In our CEL implementation, we automatically optimize the request.headers['x-example'] lookup to precompute a HeaderName for x-example, which is what allows us to get parity with the native approach.
Even without this, we are still pretty darn close to native -- just 10ns overhead!
Expression optimizers
I mentioned above that we have an automatic optimization for header lookups. The original CEL implementation didn't have any concept of expression optimizations, and always just traversed the raw AST.
As part of this work, I added a new optimization concept. For now, the optimizations are fairly simple but powerful:
- Any inline values are constructed once (for example,
["a", "b"]can be precomputed; otherwise this is constructed at runtime since the AST expression and Value types differ). - For things like
path.matches('^/user/[0-9]+$'),cidr("127.0.0.1/8").containsIP(request.headers['x-forwarded-for'])we can precompile the regex/cidr/etc at compile time instead of at runtime.
While fairly simple, these optimizations can have a huge impact on performance, especially for more complex expressions.

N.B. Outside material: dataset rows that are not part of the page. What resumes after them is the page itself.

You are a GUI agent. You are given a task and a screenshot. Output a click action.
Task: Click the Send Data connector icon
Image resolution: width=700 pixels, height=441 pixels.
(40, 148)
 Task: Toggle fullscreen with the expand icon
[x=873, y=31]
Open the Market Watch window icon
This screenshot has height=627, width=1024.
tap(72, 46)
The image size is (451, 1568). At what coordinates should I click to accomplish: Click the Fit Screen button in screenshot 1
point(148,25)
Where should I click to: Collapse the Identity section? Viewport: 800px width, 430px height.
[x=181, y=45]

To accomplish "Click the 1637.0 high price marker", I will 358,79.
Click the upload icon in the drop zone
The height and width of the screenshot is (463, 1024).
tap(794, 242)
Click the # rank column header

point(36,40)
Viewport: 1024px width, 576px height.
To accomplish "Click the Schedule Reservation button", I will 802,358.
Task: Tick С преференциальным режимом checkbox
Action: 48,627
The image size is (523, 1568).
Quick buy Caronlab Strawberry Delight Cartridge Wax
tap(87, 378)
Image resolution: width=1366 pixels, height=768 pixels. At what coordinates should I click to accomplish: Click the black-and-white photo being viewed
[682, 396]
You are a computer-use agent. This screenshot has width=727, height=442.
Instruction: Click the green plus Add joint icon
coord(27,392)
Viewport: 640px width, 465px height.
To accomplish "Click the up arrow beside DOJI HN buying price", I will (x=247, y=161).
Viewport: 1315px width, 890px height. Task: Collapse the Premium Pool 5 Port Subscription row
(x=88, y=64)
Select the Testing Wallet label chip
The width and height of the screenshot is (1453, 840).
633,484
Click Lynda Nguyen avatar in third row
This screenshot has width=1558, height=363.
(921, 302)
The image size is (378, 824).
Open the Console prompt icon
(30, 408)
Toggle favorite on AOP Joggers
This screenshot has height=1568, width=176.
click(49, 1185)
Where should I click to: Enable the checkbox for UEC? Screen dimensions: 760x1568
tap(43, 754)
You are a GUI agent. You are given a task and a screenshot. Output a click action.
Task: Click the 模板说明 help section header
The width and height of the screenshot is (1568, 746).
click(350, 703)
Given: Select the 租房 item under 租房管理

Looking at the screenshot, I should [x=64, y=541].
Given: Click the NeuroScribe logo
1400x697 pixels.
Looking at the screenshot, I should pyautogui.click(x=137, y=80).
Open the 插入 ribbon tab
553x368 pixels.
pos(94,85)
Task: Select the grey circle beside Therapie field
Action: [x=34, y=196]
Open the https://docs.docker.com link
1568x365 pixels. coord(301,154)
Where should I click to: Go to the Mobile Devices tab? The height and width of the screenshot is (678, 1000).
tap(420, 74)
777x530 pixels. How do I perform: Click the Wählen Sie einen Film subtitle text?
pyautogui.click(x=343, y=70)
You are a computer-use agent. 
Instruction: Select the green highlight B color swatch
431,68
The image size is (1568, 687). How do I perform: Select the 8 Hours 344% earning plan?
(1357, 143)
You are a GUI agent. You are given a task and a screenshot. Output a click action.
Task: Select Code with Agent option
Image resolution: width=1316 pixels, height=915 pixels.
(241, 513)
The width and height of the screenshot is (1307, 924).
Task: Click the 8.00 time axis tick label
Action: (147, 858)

Comparison to the old implementation
In our test suite, we have a set of real-world expressions we use as a standard benchmark suite. When compared to the original implementation, we see a huge improvement in performance, at least 5x across all cases:
| Test Case | Improvement |
|---|---|
| Regex | 589x |
| Body based routing | 16x |
| CIDR match | 5x |
| Header lookup | 7x |
| Simple access | 6x |
Even more importantly, we no longer have the expensive "build Value" step, which was the biggest bottleneck in the original implementation (there are no comparisons here, as this step is completely removed!).
Comparing a simple header lookup
| Implementation | Runtime | Allocations/operation |
|---|---|---|
| Rust (Optimized) | 21ns | 0 |
| Rust (Original) | 147ns | Didn't measure |
| Golang | 97ns | 2 |
| C++* | 347ns | Didn't measure |
* This seems unlikely to be correct, so I strongly suspect I measured it wrong.
Outside of the micro-benchmarks, I also did a real world test in a representative workload with about 20 expressions. Throughput raised from 250k QPS to 400k QPS end to end (or, 86K QPS to 400K QPS if we include a Regex, since that was so poor before)!
Overall, these changes made a huge impact on our performance and have been a big success in our adoption of CEL!